Travail à faire → Recopiez tel quel le passage du fil de discussion sur le blind test allant de « tu donnes les » jusqu'à « Anonyme (5 Octobre 2003) ».

# Le BLIND TEST



## Alex666 (5 Octobre 2003)

bon vous connaissez surement le blind test par ardisson

voila la version macgeneration

tu donnes les paroles d'une chanson faut trouver le titre ou le compositeur, l'interprete... on est pas sectaire

bon une facile pour commencer après c à vous

"There's a lady who's sure all that glitters is gold
And she's buying a...."


----------



## Anonyme (5 Octobre 2003)

Stairway To Heaven.



			
				Alex666 a dit:
			
		

> je propose d'arreter de suite ces jeux débiles !!!!



C'est pas bientôt fini avec les jeux à la con, oui ?


----------



## Alex666 (5 Octobre 2003)

non on continue !!!!

bien vu , 1 biere bien frappée pour Docevil


----------



## Alex666 (5 Octobre 2003)

facile aussi,

J'avoue j'en ai bavé pas vous
Mon amour
Avant d'avoir eu vent de vous
Mon amour....


----------



## barbarella (5 Octobre 2003)

La javanaise


----------



## krystof (5 Octobre 2003)

Alex666 a dit:
			
		

> je propose d'arreter de suite ces jeux débiles !!!!

Lignes de données →
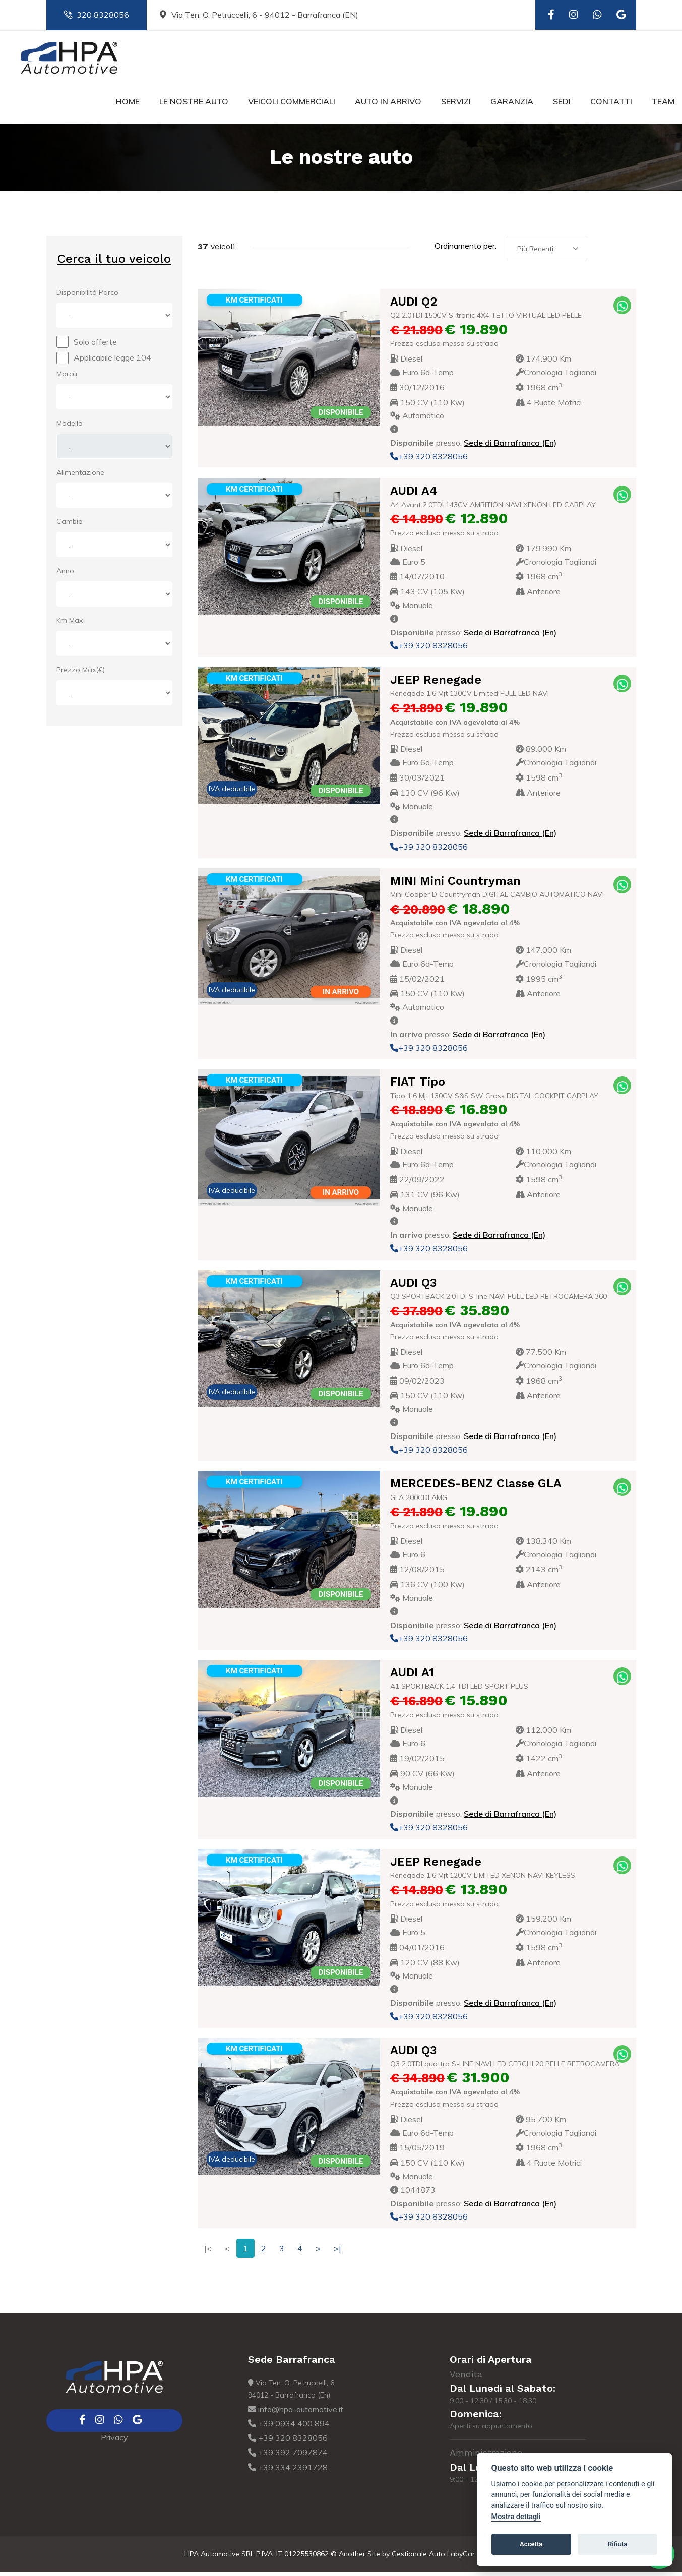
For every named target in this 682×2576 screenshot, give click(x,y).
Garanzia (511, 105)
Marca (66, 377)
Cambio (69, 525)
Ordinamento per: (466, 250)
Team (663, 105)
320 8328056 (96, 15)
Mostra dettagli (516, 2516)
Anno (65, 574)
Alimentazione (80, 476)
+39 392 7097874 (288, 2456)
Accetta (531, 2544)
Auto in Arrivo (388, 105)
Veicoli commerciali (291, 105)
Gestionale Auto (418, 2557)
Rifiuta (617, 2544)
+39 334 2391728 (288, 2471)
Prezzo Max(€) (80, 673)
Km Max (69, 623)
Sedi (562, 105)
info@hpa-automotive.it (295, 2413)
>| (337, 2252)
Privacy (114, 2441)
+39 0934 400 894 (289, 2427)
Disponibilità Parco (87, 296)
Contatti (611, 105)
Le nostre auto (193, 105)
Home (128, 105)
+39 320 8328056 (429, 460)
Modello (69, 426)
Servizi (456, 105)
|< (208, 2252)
...
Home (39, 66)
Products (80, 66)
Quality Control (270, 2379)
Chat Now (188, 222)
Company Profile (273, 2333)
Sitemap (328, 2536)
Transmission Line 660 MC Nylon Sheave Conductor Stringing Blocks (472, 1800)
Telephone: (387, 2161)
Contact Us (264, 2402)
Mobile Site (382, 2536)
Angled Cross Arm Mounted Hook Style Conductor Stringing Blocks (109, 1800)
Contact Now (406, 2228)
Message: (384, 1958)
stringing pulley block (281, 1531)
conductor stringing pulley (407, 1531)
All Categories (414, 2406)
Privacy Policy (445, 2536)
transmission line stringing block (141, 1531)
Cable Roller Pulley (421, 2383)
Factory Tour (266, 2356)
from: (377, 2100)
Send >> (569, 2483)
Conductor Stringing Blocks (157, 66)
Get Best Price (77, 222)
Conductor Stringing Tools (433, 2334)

Solution proposée →
tu donnes les paroles d'une chanson faut trouver le titre ou le compositeur, l'interprete... on est pas sectaire

bon une facile pour commencer après c à vous

"There's a lady who's sure all that glitters is gold
And she's buying a...."


----------



## Anonyme (5 Octobre 2003)